Angst, Bedrohung und Gewalt bilden den Kern vieler Filme von Michael Haneke. Er nimmt das Verhalten von Menschen unter die Lupe, betrachtet es wie in einer Forschungsstudie. Der nüchterne Blick des Regisseurs wirkt dabei oft irritierend. Nach Arbeiten fürs Fernsehen gelang ihm mit seiner zweiten Kinoarbeit "Bennys Video“ 1992 eine Provokation: Der heute fast visionär wirkende Film über einen 14jährigen, der ein gleichaltriges Mädchen tötet, löste eine Diskussion über die Folgen von Gewaltvideos auf Jugendliche aus. Ein Thema, das Haneke fünf Jahre später mit dem Schocker "Funny Games“ weiter vertiefte.
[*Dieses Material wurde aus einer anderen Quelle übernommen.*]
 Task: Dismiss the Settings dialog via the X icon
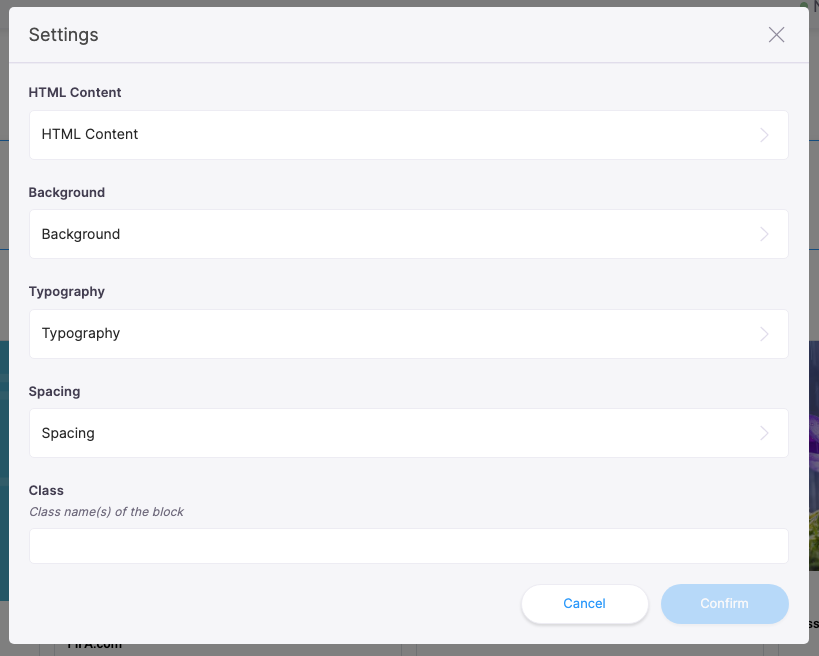(776, 34)
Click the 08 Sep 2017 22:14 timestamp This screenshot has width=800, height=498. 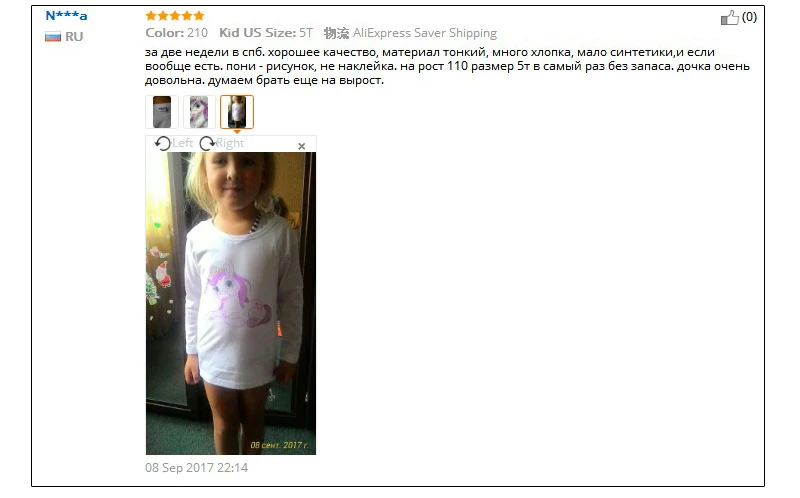[196, 467]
Hier quälen und foltern zwei Jugendliche eine Familie in einem Ferienhaus kaltblütig zu Tode, anscheinend ohne Motiv und ohne Emotion,

begleitet von Gewalt auf dem Fernsehschirm.

Michael Haneke glaubt nicht, dass einzelne Filme spezielle Gewalttaten auslösen. Aber die Summe der Gewalt auf dem Bildschirm und die Tatsache, dass sie permanent zu sehen sei, führe zur Abstumpfung. Darin bestehe die Gefahr: die Hemmschwelle, gewalttätig zu sein, werde so herabgesetzt.

Lob und Kritik

ein Paar in Umarmung auf Metallboden
Plakat zum Kinofilm "Die Klavierspielerin"

Manche Kritiker halten Hanekes Mischung aus düster-bedrohlicher Andeutung ohne klare Benennung der Verantwortlichen für aufgesetzt. Eindeutiges Lob hingegen erhielt der Regisseur für seinen 2001 erschienen Kinofilm "Die Klavierspielerin“ nach einem Roman von Elfriede Jelinek. Darin zeigt er die seelische Deformation einer jungen Frau, die von ihrer Mutter vollständig kontrolliert und bevormundet wird. Vielleicht fiel die Zustimmung zu diesem Film eindeutiger aus, weil hier der Auslöser der psychischen Krise zumindest zum Teil zu erkennen ist.